DOC convert to notebook style SVM C scaling example (#21776)

glemaitre · thomasjpfan · web-flow · commit 507ecadc28ca · 2022-11-29T10:31:26.000+01:00
Co-authored-by: Thomas J. Fan &lt;thomasjpfan@gmail.com&gt;
diff --git a/examples/svm/plot_svm_scale_c.py b/examples/svm/plot_svm_scale_c.py
@@ -33,136 +33,140 @@
 
 Since our loss function is dependent on the amount of samples, the latter
 will influence the selected value of `C`.
-The question that arises is `How do we optimally adjust C to
-account for the different amount of training samples?`
-
-The figures below are used to illustrate the effect of scaling our
-`C` to compensate for the change in the number of samples, in the
-case of using an `l1` penalty, as well as the `l2` penalty.
-
-l1-penalty case
------------------
-In the `l1` case, theory says that prediction consistency
-(i.e. that under given hypothesis, the estimator
-learned predicts as well as a model knowing the true distribution)

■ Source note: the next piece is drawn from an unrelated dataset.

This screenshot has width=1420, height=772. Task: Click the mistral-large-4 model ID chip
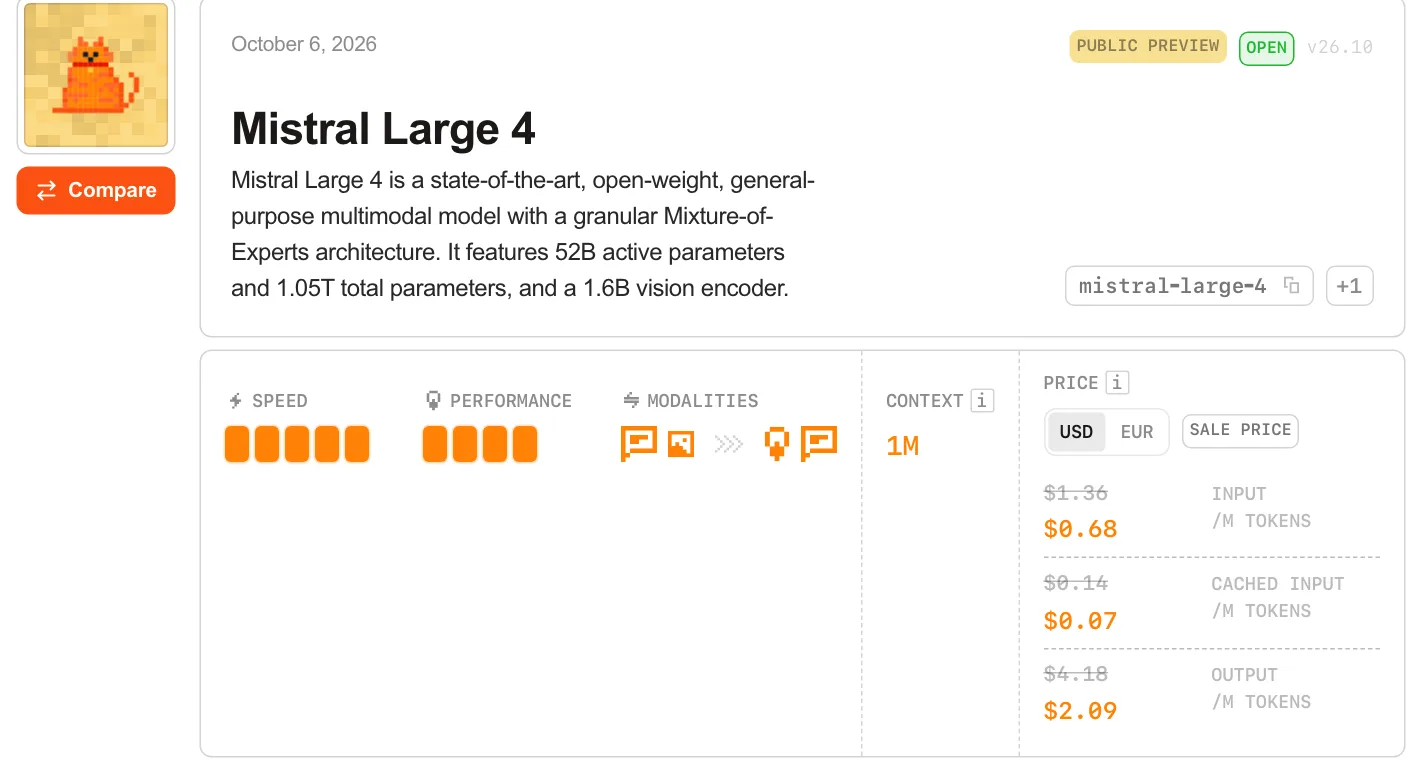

-is not possible because of the bias of the `l1`. It does say, however,
-that model consistency, in terms of finding the right set of non-zero
-parameters as well as their signs, can be achieved by scaling
-`C1`.
-
-l2-penalty case
------------------
-The theory says that in order to achieve prediction consistency, the
-penalty parameter should be kept constant
-as the number of samples grow.
-
-Simulations
-------------
-
-The two figures below plot the values of `C` on the `x-axis` and the
-corresponding cross-validation scores on the `y-axis`, for several different
-fractions of a generated data-set.
-
-In the `l1` penalty case, the cross-validation-error correlates best with
-the test-error, when scaling our `C` with the number of samples, `n`,
-which can be seen in the first figure.
-
-For the `l2` penalty case, the best result comes from the case where `C`
-is not scaled.
-
-.. topic:: Note:
-
-    Two separate datasets are used for the two different plots. The reason
-    behind this is the `l1` case works better on sparse data, while `l2`
-    is better suited to the non-sparse case.

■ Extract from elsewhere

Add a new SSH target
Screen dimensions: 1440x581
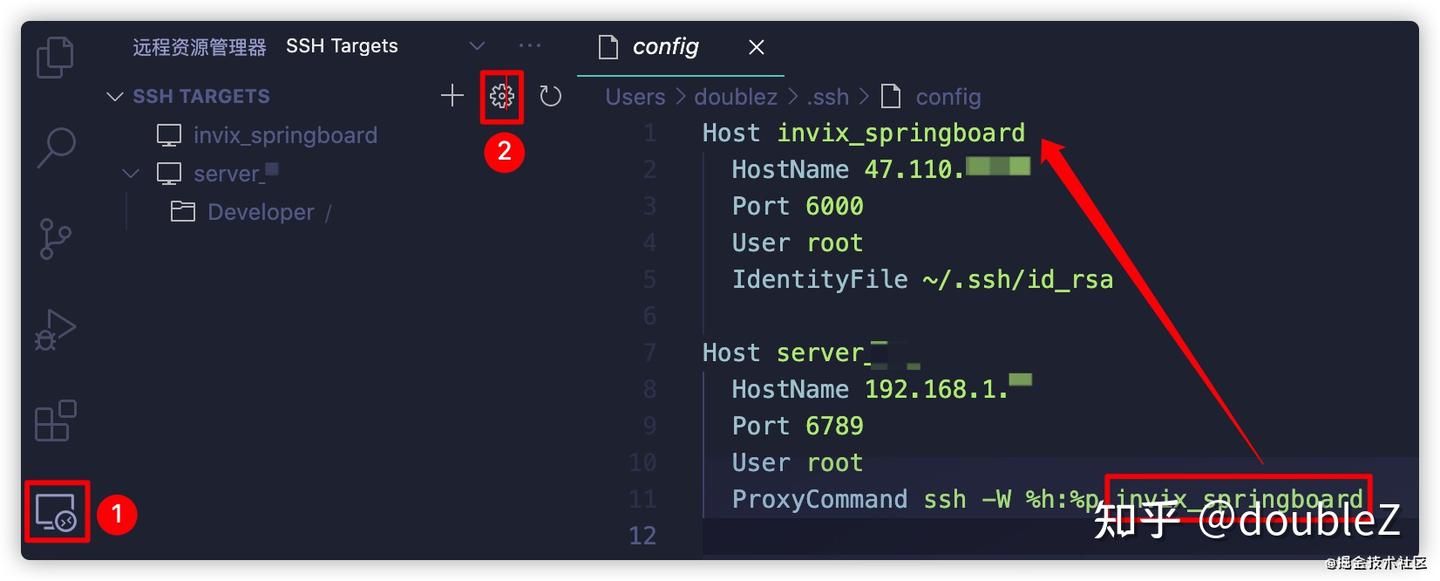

+The question that arises is "How do we optimally adjust C to
+account for the different amount of training samples?"
 
+In the remainder of this example, we will investigate the effect of scaling
+the value of the regularization parameter `C` in regards to the number of
+samples for both L1 and L2 penalty. We will generate some synthetic datasets
+that are appropriate for each type of regularization.
 """
 
 # Author: Andreas Mueller <amueller@ais.uni-bonn.de>
 #         Jaques Grobler <jaques.grobler@inria.fr>
 # License: BSD 3 clause
 
+# %%
+# L1-penalty case
+# ---------------
+# In the L1 case, theory says that prediction consistency (i.e. that under
+# given hypothesis, the estimator learned predicts as well as a model knowing
+# the true distribution) is not possible because of the bias of the L1. It
+# does say, however, that model consistency, in terms of finding the right set
+# of non-zero parameters as well as their signs, can be achieved by scaling
+# `C`.
+#
+# We will demonstrate this effect by using a synthetic dataset. This
+# dataset will be sparse, meaning that only a few features will be informative
+# and useful for the model.
+from sklearn.datasets import make_classification
+
+n_samples, n_features = 100, 300
+X, y = make_classification(
+    n_samples=n_samples, n_features=n_features, n_informative=5, random_state=1
+)
+
+# %%
+# Now, we can define a linear SVC with the `l1` penalty.
+from sklearn.svm import LinearSVC
+
+model_l1 = LinearSVC(penalty="l1", loss="squared_hinge", dual=False, tol=1e-3)
+
+# %%
+# We will compute the mean test score for different values of `C`.
 import numpy as np
+import pandas as pd
+from sklearn.model_selection import validation_curve, ShuffleSplit
+
+Cs = np.logspace(-2.3, -1.3, 10)
+train_sizes = np.linspace(0.3, 0.7, 3)
+labels = [f"fraction: {train_size}" for train_size in train_sizes]
+
+results = {"C": Cs}
+for label, train_size in zip(labels, train_sizes):
+    cv = ShuffleSplit(train_size=train_size, test_size=0.3, n_splits=50, random_state=1)
+    train_scores, test_scores = validation_curve(
+        model_l1, X, y, param_name="C", param_range=Cs, cv=cv
+    )
+    results[label] = test_scores.mean(axis=1)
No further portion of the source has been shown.